_Activity_.
Using "panel" as the search string, find the matching lines below and copy them.

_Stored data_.
+ + + + +

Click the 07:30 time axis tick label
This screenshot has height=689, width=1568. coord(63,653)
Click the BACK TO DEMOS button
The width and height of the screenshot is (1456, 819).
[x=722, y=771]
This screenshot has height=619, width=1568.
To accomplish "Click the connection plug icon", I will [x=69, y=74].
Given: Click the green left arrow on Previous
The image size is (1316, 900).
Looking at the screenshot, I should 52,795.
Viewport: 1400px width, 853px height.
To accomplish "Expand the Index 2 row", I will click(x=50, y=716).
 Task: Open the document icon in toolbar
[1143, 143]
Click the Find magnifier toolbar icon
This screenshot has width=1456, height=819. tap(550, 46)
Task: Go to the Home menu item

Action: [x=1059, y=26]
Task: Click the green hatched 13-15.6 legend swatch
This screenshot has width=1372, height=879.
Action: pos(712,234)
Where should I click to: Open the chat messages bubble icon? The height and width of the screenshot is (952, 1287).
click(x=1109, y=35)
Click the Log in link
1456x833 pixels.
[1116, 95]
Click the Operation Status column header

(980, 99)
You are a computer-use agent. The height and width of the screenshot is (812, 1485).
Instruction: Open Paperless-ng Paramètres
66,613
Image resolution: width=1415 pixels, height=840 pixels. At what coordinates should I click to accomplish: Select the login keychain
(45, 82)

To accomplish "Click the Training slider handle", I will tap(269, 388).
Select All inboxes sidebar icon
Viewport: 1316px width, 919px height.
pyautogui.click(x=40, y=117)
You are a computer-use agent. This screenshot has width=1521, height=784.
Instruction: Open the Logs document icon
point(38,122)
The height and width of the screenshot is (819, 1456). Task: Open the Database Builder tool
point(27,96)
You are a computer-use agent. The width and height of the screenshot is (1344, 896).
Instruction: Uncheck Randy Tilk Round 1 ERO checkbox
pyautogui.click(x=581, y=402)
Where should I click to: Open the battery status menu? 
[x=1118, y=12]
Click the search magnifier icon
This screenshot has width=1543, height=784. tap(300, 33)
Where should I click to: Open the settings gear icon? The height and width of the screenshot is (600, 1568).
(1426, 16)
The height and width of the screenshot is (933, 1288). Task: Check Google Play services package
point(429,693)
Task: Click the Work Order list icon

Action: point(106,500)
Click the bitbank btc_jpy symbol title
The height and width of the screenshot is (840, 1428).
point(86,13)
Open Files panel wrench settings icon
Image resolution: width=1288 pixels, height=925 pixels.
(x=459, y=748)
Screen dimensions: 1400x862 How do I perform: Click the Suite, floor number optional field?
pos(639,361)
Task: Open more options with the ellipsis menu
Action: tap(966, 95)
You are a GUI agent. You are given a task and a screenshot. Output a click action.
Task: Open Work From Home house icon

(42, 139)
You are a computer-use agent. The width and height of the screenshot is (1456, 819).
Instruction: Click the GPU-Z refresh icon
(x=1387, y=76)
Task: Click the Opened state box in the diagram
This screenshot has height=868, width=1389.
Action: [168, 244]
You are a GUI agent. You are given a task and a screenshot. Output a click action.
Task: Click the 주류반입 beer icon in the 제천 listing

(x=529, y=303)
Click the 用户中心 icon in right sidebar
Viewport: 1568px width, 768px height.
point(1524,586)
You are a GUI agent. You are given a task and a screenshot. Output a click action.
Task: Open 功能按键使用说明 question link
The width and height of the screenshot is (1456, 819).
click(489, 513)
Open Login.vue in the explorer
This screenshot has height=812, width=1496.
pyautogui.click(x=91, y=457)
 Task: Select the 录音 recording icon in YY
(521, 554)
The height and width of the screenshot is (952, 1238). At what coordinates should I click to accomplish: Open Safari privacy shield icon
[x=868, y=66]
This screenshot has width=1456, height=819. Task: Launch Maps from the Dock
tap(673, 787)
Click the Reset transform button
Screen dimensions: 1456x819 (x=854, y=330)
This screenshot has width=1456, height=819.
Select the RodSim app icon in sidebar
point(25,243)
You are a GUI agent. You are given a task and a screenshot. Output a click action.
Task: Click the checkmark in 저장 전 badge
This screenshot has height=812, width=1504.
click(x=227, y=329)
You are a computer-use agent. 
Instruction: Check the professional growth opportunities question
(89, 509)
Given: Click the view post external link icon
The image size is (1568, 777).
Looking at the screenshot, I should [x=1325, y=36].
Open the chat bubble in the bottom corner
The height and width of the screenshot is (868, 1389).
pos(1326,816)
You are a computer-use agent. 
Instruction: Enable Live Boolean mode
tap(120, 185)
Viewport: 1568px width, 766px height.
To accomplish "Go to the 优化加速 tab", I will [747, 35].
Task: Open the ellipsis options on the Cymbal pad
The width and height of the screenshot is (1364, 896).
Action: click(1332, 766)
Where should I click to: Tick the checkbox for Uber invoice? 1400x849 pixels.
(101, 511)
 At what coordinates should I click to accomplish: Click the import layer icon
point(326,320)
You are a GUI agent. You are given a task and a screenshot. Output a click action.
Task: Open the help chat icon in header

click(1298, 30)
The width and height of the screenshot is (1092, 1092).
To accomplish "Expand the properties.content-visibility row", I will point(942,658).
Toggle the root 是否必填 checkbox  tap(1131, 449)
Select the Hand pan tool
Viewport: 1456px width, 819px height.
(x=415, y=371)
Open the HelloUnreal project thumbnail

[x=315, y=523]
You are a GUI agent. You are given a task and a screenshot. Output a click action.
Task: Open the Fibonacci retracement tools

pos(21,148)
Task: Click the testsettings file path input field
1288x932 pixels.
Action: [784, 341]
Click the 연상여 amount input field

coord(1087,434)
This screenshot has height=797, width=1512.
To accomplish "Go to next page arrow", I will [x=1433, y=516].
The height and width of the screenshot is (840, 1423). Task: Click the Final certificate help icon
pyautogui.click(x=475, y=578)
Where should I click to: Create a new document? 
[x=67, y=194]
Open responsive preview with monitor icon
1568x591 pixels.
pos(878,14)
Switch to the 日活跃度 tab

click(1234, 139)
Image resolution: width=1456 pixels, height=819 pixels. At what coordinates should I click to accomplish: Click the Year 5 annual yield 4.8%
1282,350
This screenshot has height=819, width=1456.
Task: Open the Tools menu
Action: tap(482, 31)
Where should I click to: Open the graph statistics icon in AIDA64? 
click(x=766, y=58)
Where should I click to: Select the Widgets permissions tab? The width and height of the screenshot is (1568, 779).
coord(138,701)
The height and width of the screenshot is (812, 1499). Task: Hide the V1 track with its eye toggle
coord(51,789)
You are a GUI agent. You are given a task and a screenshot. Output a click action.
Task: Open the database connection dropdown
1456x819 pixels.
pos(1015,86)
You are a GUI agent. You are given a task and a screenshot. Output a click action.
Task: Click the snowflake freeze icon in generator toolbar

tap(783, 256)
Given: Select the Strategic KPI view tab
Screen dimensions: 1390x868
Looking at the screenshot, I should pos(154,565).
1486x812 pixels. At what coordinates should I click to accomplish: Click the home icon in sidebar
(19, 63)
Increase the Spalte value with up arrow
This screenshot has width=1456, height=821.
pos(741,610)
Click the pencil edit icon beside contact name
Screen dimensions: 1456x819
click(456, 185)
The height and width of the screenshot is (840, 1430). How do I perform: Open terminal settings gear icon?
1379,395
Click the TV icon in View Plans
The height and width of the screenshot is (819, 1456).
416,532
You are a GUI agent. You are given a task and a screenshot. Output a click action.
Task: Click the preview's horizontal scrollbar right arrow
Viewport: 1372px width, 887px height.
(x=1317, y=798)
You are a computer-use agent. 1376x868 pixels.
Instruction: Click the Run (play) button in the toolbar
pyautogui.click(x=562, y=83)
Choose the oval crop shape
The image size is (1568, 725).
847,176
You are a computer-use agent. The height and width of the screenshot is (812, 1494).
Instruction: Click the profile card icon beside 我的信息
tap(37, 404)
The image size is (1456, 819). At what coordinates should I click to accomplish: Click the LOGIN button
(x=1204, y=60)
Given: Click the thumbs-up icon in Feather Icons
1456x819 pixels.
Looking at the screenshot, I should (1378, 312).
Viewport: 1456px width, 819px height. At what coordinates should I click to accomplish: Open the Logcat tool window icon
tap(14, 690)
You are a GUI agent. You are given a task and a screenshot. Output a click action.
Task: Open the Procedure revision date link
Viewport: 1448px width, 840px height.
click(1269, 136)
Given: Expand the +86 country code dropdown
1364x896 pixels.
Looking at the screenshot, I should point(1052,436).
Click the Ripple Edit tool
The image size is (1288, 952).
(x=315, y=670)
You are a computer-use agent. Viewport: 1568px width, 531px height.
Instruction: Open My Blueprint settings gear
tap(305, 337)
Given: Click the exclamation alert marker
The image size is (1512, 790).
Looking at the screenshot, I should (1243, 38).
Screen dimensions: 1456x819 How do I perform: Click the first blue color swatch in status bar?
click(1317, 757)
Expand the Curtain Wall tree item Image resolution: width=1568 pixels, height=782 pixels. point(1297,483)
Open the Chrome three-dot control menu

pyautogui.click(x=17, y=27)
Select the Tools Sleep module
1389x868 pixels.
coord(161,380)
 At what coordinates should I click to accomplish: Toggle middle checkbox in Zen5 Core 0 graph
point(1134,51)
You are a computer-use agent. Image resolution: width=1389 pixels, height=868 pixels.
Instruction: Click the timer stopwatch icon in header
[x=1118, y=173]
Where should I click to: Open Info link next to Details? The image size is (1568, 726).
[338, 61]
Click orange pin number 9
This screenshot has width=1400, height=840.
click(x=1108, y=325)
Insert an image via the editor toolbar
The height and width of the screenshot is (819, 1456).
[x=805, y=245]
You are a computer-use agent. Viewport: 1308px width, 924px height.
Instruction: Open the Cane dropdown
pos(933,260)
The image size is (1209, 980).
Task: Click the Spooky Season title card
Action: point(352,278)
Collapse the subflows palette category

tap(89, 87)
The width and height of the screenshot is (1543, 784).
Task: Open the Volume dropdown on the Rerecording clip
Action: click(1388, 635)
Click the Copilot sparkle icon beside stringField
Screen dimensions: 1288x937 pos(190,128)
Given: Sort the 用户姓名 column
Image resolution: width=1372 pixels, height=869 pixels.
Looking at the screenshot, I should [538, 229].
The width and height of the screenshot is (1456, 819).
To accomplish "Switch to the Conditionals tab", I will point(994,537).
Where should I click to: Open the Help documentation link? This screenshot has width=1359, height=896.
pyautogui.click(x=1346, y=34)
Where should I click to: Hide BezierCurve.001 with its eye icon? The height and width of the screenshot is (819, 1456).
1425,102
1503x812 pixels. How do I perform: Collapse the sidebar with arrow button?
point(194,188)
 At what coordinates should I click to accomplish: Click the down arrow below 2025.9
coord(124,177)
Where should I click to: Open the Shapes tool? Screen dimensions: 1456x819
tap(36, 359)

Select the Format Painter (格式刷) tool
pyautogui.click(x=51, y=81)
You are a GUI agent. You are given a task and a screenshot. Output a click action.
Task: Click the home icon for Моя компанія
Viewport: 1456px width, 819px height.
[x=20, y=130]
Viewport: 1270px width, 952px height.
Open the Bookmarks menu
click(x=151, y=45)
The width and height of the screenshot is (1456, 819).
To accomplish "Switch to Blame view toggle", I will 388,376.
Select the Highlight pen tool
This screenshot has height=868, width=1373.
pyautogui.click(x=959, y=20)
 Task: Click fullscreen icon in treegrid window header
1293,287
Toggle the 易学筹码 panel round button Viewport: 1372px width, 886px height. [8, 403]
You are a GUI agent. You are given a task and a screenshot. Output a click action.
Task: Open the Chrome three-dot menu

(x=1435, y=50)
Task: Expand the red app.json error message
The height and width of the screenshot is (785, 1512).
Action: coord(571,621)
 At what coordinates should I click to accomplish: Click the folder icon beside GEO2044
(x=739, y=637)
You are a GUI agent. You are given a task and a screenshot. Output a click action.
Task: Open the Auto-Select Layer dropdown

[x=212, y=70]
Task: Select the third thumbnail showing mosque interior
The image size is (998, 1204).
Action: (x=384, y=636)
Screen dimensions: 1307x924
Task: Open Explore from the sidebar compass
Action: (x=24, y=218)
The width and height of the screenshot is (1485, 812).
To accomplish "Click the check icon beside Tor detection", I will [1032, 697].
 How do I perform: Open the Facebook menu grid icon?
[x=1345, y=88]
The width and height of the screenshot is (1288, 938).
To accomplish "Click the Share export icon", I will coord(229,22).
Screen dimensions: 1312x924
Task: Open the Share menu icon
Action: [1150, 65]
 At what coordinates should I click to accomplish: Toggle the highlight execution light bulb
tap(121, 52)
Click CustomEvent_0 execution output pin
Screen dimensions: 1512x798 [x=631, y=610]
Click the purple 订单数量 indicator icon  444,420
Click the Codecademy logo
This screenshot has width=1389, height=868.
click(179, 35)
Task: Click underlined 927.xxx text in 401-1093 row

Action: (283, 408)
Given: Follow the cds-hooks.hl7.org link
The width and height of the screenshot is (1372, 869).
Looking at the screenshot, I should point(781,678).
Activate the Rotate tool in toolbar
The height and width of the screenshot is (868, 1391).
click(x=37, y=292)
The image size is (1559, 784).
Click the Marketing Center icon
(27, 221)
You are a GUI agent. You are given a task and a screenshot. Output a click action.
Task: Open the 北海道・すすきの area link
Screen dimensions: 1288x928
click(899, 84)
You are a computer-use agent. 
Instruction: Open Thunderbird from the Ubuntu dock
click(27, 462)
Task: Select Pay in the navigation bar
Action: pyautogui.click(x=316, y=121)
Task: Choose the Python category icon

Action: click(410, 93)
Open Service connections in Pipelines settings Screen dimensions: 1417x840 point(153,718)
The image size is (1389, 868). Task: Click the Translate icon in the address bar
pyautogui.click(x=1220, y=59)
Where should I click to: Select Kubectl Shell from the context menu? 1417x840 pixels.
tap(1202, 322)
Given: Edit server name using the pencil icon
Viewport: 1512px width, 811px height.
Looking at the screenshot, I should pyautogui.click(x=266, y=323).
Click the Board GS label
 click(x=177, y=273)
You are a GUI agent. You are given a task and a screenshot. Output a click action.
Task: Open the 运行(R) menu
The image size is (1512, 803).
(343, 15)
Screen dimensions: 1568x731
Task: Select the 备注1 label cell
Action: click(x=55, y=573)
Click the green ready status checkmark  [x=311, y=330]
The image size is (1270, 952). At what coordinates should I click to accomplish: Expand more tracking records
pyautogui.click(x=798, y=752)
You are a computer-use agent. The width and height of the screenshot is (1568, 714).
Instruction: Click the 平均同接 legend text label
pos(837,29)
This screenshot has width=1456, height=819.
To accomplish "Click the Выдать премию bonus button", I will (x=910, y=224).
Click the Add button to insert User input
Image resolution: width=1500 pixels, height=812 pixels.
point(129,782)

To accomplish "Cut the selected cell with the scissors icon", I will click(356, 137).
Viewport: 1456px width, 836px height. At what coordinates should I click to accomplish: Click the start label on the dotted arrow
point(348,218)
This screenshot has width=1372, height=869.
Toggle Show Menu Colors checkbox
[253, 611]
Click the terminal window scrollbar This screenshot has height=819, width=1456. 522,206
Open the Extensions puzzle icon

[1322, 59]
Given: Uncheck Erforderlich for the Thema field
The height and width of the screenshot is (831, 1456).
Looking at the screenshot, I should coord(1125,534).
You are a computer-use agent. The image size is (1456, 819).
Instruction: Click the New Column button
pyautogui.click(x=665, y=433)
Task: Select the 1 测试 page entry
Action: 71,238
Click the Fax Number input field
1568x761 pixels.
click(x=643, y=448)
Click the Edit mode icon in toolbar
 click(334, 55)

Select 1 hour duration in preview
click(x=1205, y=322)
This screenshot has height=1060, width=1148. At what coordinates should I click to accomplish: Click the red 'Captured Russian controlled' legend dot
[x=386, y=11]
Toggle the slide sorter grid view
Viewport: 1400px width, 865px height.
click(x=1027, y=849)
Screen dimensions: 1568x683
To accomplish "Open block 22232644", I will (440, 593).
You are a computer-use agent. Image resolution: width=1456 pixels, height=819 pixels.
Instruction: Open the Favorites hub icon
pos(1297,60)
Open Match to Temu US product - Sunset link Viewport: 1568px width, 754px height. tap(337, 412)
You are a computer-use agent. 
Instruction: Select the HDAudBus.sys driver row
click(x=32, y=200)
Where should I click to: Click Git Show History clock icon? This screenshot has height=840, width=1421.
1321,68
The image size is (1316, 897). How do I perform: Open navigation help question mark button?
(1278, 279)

+ + + + +

_Expected output_.
Open Files panel wrench settings icon
Toggle the 易学筹码 panel round button Viewport: 1372px width, 886px height. [8, 403]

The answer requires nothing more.